■ YOUR INSTRUCTIONS ■
Quote word for word the stretch of the entries below that opens with the line containing "Describe the element at coordinates (109, 75)" and closes with the line containing "The height and width of the screenshot is (768, 1366).", including both of those lines.

(Items from a dataset)
==*==
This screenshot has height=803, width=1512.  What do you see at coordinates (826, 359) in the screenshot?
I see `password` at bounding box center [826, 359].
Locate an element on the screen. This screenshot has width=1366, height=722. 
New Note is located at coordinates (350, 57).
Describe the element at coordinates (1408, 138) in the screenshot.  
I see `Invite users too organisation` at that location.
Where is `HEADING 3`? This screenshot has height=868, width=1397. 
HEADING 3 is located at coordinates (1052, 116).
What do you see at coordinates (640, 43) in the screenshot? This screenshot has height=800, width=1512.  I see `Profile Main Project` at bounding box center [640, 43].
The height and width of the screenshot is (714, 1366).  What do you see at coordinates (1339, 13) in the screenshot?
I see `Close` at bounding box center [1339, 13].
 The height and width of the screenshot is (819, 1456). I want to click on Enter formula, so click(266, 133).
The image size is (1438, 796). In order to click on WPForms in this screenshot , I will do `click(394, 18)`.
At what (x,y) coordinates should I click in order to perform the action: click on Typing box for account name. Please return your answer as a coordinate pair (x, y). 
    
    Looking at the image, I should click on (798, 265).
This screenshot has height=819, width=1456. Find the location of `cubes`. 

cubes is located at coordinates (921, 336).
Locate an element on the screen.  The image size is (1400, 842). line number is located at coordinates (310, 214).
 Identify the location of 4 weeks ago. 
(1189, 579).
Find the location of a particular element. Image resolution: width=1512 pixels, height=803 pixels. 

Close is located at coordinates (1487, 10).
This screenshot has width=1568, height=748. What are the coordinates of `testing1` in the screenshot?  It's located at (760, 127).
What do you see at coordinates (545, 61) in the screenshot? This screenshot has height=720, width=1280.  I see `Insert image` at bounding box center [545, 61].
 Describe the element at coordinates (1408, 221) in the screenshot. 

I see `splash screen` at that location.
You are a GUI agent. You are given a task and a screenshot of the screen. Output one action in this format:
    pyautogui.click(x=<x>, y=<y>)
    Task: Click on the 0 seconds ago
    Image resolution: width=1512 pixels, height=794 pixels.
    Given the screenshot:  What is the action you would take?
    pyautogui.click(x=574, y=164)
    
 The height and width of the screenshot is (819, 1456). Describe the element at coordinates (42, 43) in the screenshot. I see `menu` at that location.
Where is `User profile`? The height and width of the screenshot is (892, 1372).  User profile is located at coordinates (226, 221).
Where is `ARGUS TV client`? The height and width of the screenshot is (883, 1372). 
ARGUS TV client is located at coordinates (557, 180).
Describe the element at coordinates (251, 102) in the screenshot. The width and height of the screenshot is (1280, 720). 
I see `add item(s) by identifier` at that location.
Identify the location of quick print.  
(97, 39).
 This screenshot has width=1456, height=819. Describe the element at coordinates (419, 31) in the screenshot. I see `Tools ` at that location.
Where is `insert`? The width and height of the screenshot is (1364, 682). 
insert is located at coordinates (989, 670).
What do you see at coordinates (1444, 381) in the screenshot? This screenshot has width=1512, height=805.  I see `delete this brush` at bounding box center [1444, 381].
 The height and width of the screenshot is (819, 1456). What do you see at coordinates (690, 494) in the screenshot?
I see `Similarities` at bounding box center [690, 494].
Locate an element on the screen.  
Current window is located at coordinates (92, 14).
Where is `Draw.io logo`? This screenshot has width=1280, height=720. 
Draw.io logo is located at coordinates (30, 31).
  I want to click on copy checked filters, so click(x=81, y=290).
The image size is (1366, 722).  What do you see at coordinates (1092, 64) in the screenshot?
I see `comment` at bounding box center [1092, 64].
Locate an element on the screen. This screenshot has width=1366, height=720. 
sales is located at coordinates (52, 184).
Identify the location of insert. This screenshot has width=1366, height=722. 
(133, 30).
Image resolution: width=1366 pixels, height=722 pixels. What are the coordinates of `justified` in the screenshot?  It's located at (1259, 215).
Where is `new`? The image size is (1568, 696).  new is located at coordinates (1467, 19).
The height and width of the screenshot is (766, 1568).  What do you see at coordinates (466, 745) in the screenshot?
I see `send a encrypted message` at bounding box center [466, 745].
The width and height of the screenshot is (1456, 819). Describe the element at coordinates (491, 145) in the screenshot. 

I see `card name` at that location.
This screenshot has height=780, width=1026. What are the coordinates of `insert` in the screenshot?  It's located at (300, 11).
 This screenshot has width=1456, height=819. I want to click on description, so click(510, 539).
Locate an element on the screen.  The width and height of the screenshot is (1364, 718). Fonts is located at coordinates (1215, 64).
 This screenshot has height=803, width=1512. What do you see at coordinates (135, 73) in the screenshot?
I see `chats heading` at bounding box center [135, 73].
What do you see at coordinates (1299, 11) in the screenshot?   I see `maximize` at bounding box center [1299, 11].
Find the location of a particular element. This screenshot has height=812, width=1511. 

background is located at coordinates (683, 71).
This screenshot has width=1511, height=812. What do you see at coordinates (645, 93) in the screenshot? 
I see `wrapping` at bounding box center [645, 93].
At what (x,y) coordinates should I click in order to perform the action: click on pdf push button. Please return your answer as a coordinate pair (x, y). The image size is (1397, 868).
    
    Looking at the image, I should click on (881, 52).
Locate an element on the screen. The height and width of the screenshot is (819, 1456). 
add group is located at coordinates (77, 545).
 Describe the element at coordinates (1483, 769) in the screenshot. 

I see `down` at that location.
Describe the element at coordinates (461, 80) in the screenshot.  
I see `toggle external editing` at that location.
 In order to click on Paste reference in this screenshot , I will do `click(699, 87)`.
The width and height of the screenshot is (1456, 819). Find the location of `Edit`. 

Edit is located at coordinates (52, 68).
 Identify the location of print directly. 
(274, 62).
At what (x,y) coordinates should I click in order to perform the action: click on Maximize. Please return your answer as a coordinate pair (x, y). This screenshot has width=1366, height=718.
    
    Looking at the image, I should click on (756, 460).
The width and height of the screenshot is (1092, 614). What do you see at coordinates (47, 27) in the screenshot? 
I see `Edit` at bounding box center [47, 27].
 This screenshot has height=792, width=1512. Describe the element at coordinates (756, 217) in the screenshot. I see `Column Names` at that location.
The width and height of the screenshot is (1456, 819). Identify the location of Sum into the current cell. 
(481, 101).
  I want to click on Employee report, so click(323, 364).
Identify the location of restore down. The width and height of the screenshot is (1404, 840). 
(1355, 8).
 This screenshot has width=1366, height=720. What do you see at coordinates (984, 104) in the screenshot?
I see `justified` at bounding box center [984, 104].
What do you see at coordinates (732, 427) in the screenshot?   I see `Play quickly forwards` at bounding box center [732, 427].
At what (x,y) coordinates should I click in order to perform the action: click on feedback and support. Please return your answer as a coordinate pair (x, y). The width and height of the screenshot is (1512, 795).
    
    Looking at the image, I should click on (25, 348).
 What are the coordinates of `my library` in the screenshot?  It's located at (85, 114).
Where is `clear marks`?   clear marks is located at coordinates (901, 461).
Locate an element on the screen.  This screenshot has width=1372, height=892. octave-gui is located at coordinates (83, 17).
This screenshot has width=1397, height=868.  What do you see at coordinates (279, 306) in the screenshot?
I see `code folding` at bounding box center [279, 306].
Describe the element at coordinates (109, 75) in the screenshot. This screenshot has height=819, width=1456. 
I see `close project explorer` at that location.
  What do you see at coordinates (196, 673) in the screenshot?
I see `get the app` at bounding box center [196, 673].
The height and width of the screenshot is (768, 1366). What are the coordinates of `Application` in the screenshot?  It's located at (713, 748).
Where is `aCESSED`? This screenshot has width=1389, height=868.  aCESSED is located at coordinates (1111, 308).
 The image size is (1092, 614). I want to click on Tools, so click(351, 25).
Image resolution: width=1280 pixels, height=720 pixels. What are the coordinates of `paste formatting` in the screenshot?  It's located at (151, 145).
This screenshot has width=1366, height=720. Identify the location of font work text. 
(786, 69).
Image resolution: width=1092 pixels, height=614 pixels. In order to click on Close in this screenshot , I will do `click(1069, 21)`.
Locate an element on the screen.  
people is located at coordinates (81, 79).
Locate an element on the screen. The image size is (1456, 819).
==*==
■ OUTPUT BELOW ■
Describe the element at coordinates (109, 75) in the screenshot. This screenshot has height=819, width=1456. 
I see `close project explorer` at that location.
  What do you see at coordinates (196, 673) in the screenshot?
I see `get the app` at bounding box center [196, 673].
The height and width of the screenshot is (768, 1366). What are the coordinates of `Application` in the screenshot?  It's located at (713, 748).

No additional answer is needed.